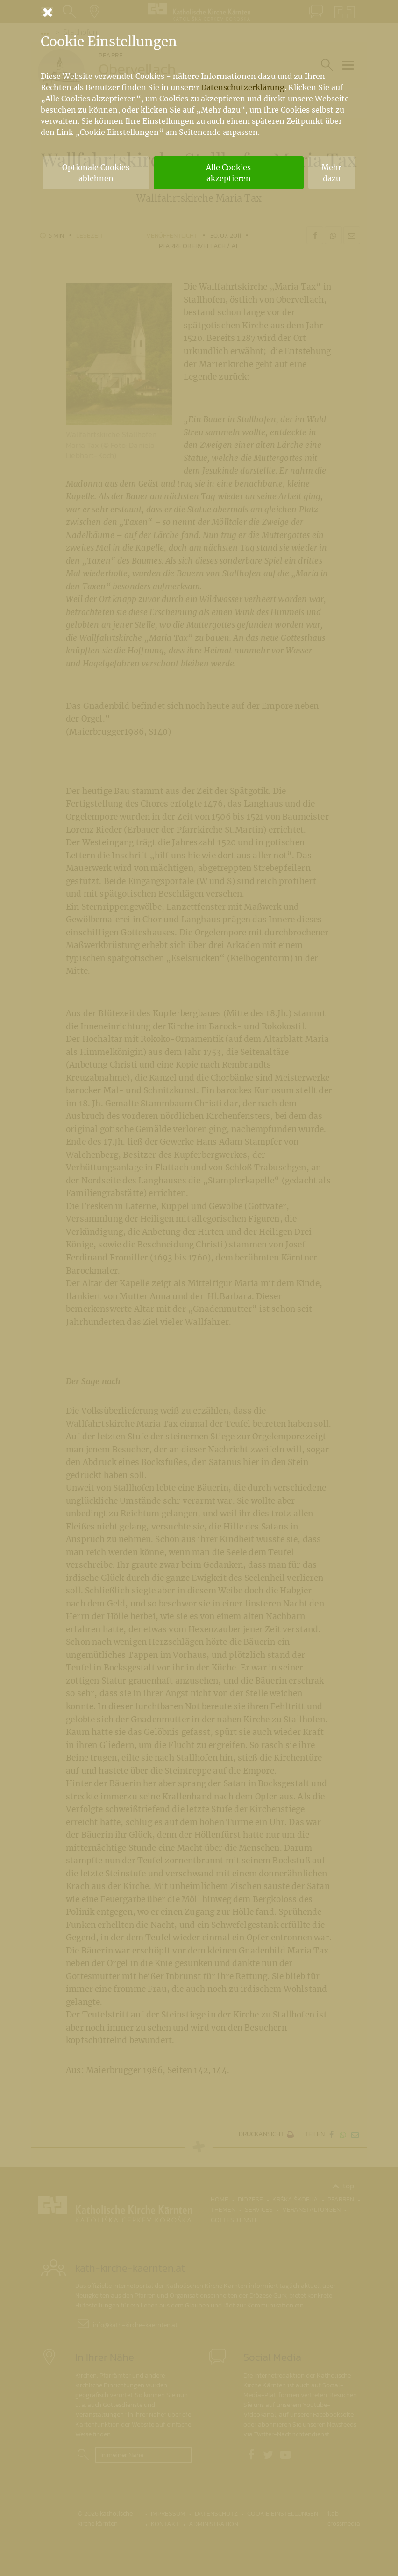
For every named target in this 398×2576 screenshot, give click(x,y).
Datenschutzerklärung (242, 87)
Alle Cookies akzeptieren (228, 173)
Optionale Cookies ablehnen (95, 173)
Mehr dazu (331, 173)
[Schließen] (199, 12)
..............................
Task details. Can you rewrite every line of the records above, requests included, with each coordinate in the answers raised by 134 and the pictures left out?

Answer to this task.
For every named target in this 398×2576 screenshot, give click(x,y).
Datenschutzerklärung (376, 221)
Alle Cookies akzeptieren (362, 307)
Optionale Cookies ablehnen (229, 307)
Mehr dazu (465, 307)
[Schließen] (333, 146)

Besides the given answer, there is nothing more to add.